In South Carolina, there have been at least 22 cases associated with an outbreak in the northern region of the state, and more than 100 unvaccinated children were quarantined for weeks after a measles exposure at school. The state health department sent a mobile health unit to the area to offer the free MMR vaccine, but uptake has been lower than leaders expected: Only 21 people used the resource over the past week.

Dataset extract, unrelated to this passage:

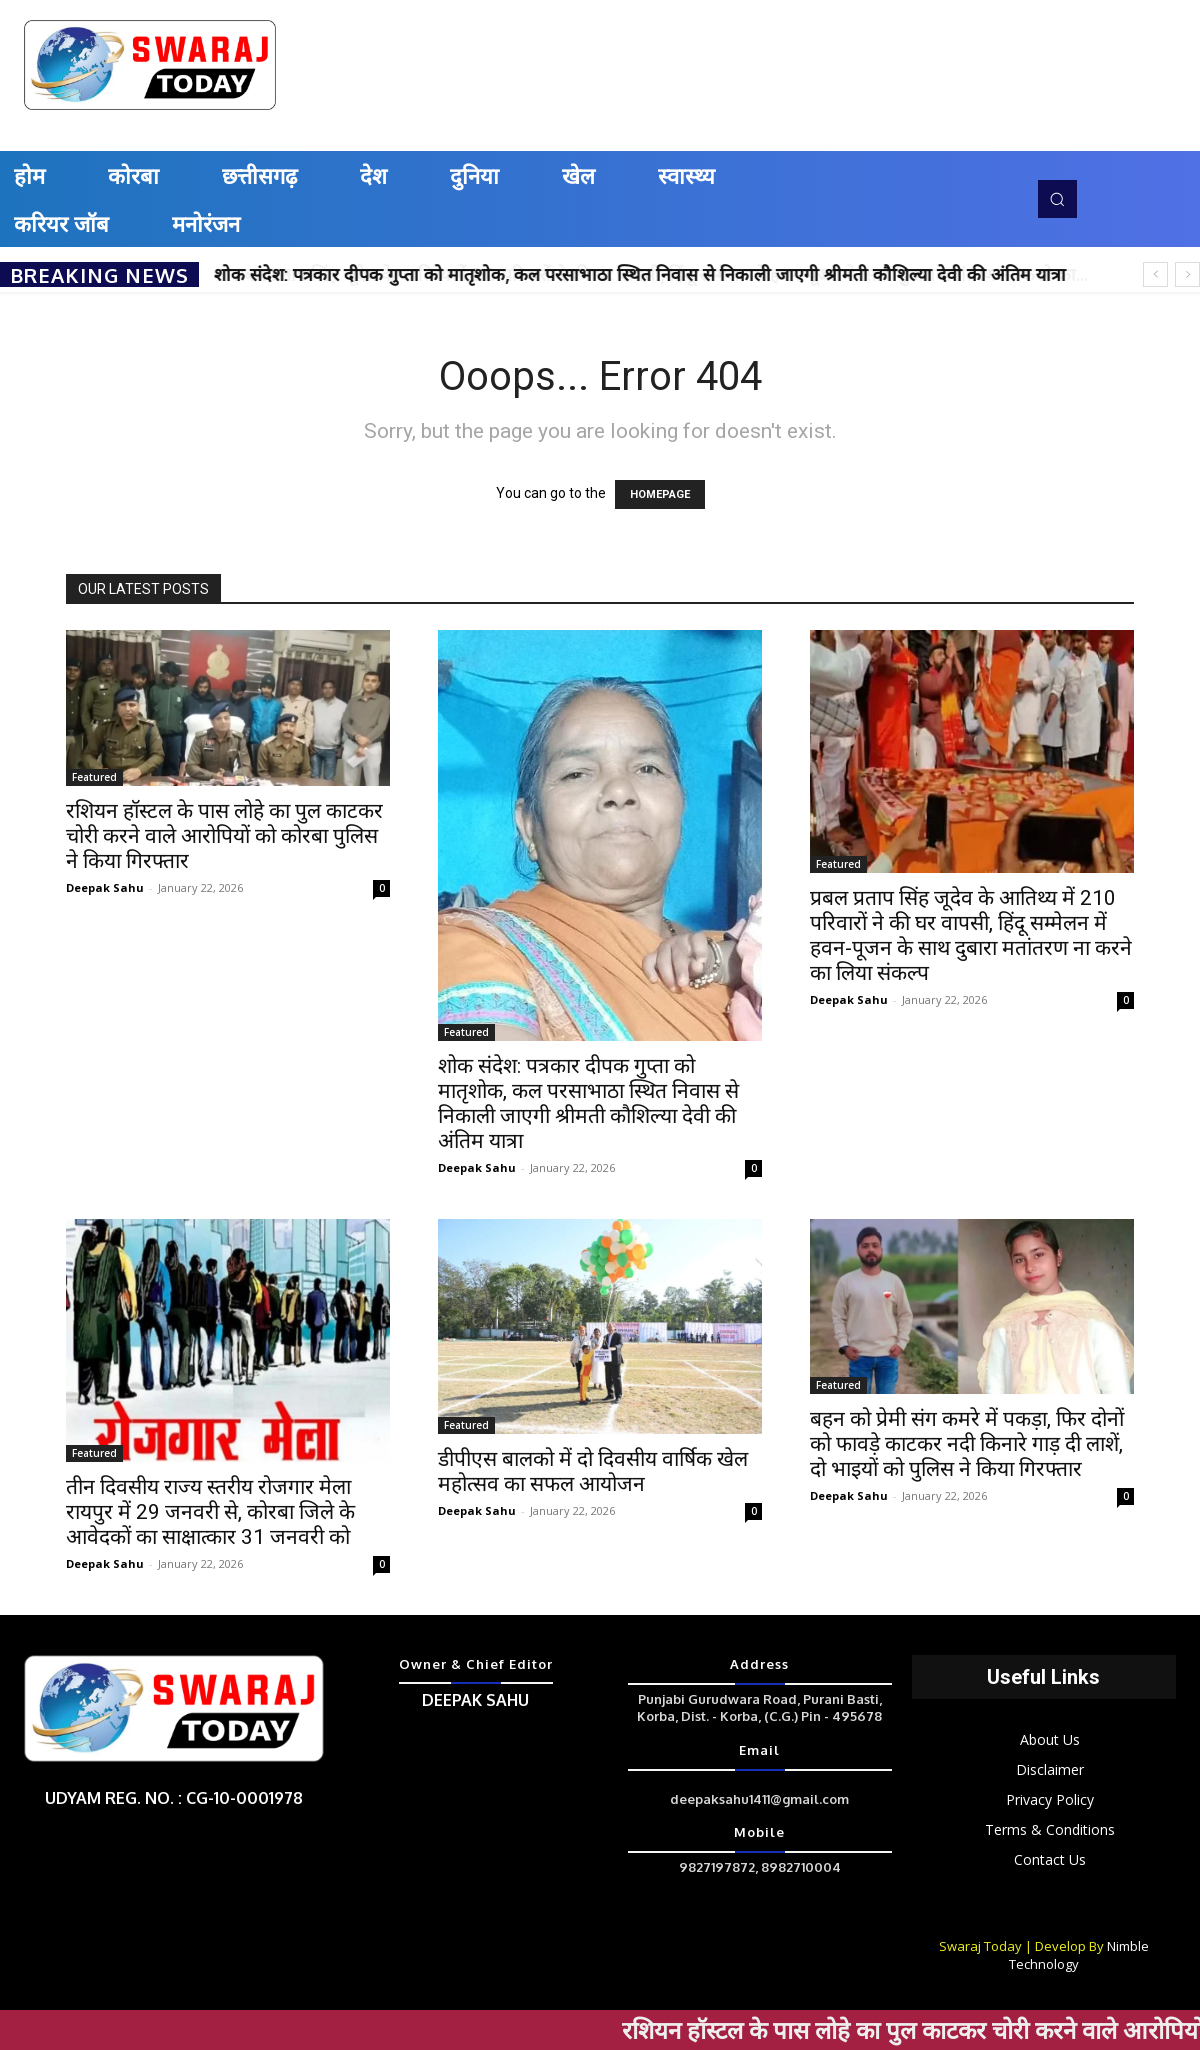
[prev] (1155, 274)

“While we are pleased that 21 people have chosen to receive the vaccine, the observed increase is largely attributed to adults, contributing less to herd immunity in school populations where we have seen the greatest spread so far during this outbreak,” Louis Eubank, director of the state health department’s Office of Emergency Preparedness and Response, said in an email. “We remain hopeful that more parents of unvaccinated children will make an informed decision to take advantage of this opportunity to protect their children from serious illness.”
The measles outbreak along the Arizona-Utah state line has grown to more than 100 cases since mid-August, spreading largely in unvaccinated communities. Last year, nearly 1 in 5 kindergartners in Utah’s southwestern district, where the outbreak is growing, lacked documentation of having received the MMR vaccine, more than in any other region and twice the state average.
As measles has spread across the country and locally, Utah public health officials report an increase in vaccinations: 32% more MMR vaccinations statewide between March and September than the same period last year. But vaccinations increased by only half in the Southwest District (up 16% year over year), contributing to widening coverage disparities.
Researchers at McMaster University say vaccine hesitancy is fueled by a “complex combination of personal, social and environmental factors.”
They said individual behaviors are influenced by the community, both in physical proximity and through social networks.
“This dynamic can also lead to localized pockets of undervaccination that benefit the unprotected through herd immunity, but also risk unvaccinated groups becoming high-risk groups if that protection deteriorates,” they wrote in a recent analysis published in The Conversation. “The COVID-19 pandemic has shown how harmful misinformation, misinformation, gaps and information gaps, including immunization coverage and vaccine hesitancy, can be to public health.”